Rewrite the data from the line containing "Click the PCI" to the line containing "the lightning bolt", replacing "playlist" with "music list" and changing nothing else.

--------------------

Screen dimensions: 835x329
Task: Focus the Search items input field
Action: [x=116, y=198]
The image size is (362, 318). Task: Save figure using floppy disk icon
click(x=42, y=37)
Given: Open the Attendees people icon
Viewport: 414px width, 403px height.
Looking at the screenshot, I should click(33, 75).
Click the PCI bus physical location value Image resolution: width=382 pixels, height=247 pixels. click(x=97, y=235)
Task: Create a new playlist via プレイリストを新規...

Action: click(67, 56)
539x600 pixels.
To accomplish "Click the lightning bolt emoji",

--------------------

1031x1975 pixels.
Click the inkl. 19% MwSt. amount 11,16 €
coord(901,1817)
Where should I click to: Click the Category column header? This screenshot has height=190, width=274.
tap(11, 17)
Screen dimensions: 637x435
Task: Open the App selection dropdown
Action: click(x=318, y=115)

--------------------

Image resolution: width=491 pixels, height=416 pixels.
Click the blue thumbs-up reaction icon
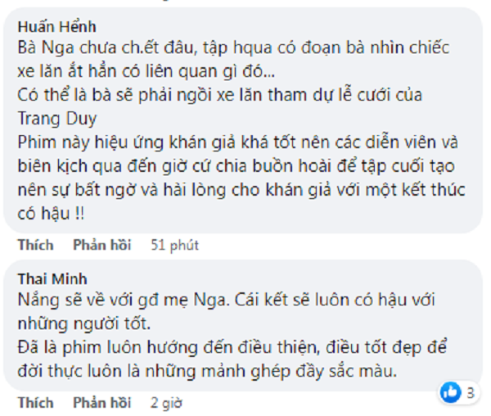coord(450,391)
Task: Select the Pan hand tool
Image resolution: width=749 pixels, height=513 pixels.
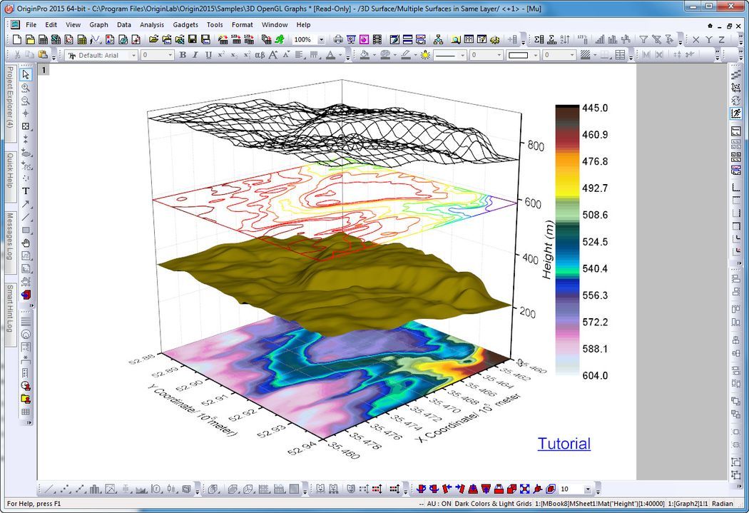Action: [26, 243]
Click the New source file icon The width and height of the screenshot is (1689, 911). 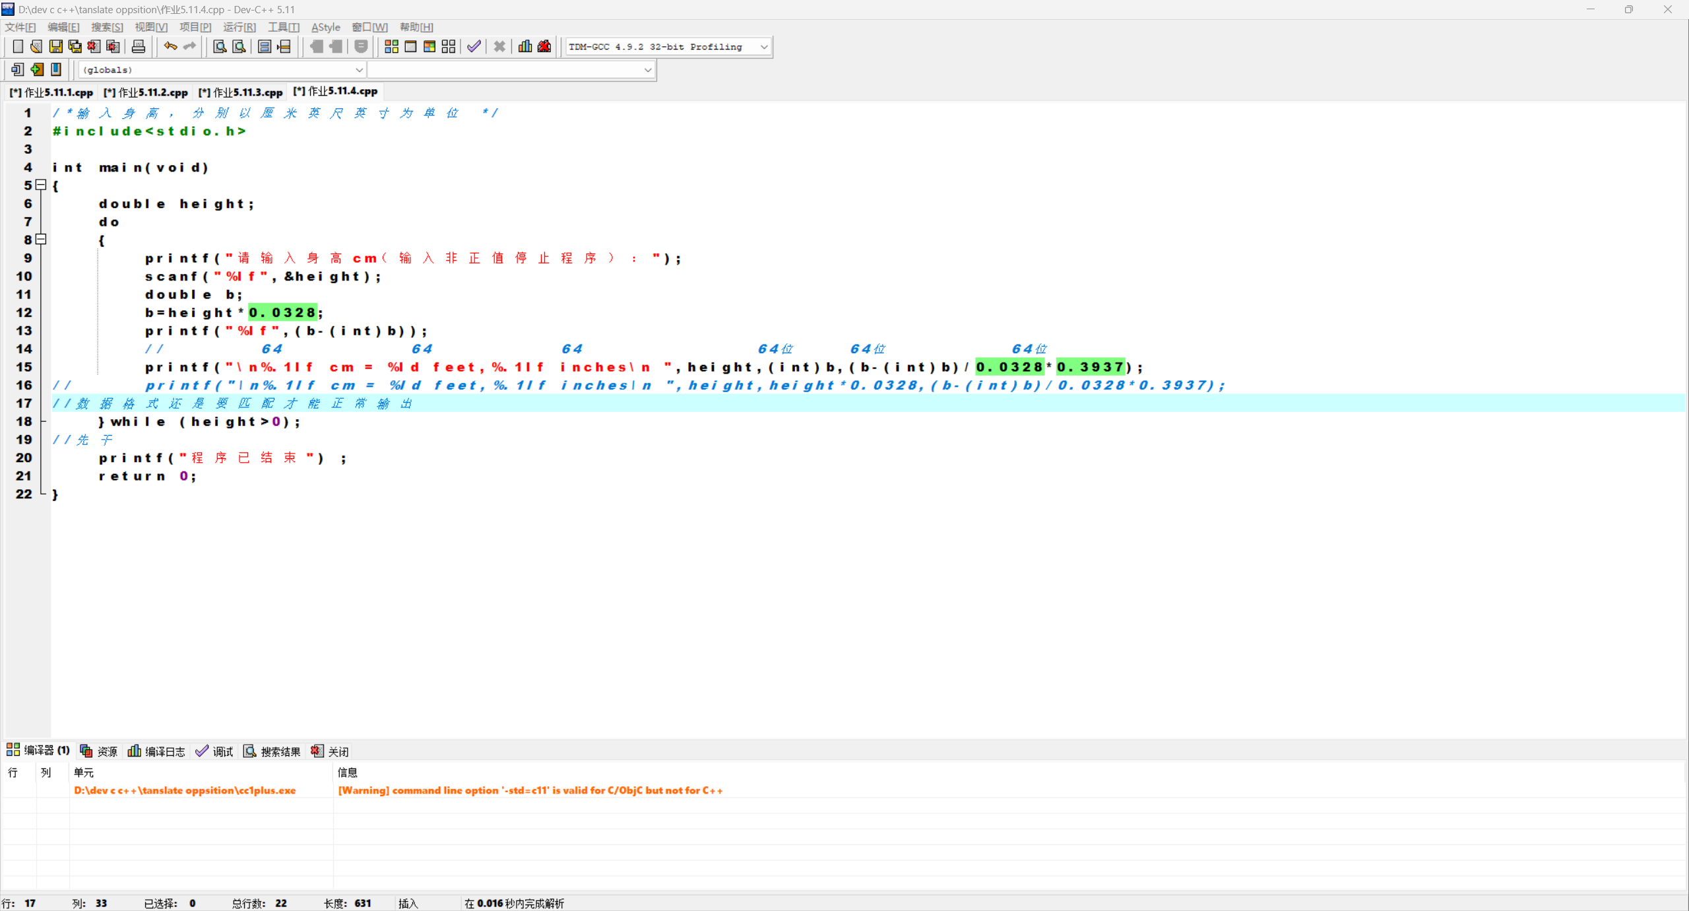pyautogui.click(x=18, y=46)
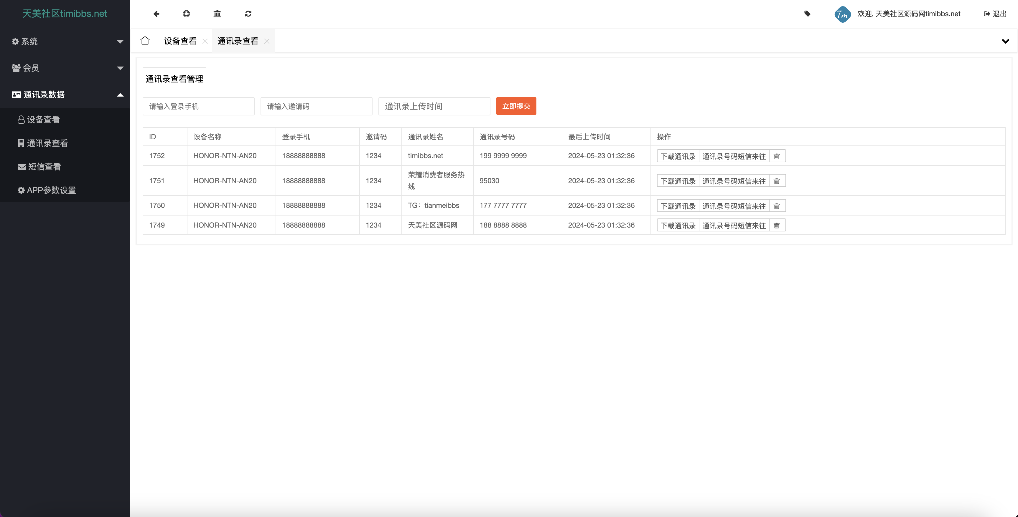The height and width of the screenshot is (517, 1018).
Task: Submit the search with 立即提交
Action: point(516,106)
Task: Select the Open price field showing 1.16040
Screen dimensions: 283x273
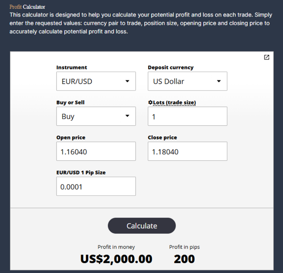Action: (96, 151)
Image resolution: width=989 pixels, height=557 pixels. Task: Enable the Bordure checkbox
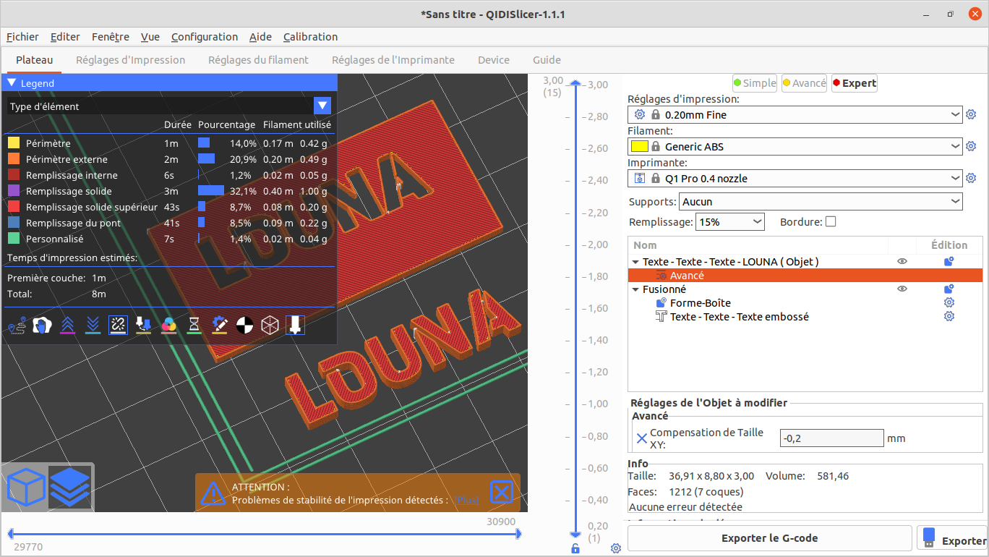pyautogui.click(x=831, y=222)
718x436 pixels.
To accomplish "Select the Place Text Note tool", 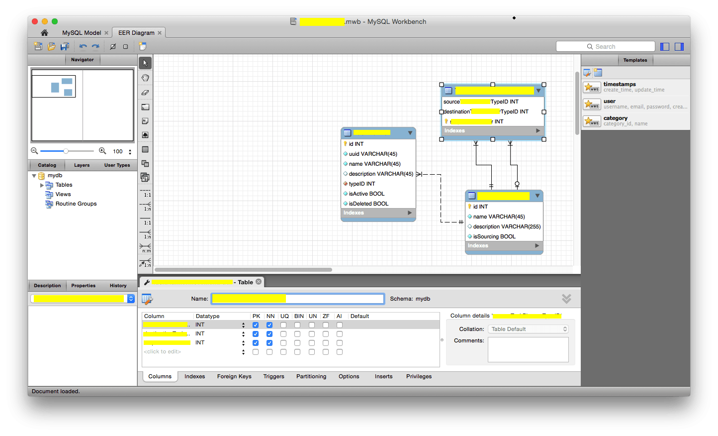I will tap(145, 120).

--------------------

* SOLVED PROBLEM:
Click the PCI bus physical location value Image resolution: width=382 pixels, height=247 pixels. click(x=97, y=235)
Task: Create a new music list via プレイリストを新規...

Action: click(67, 56)
539x600 pixels.
To accomplish "Click the lightning bolt emoji",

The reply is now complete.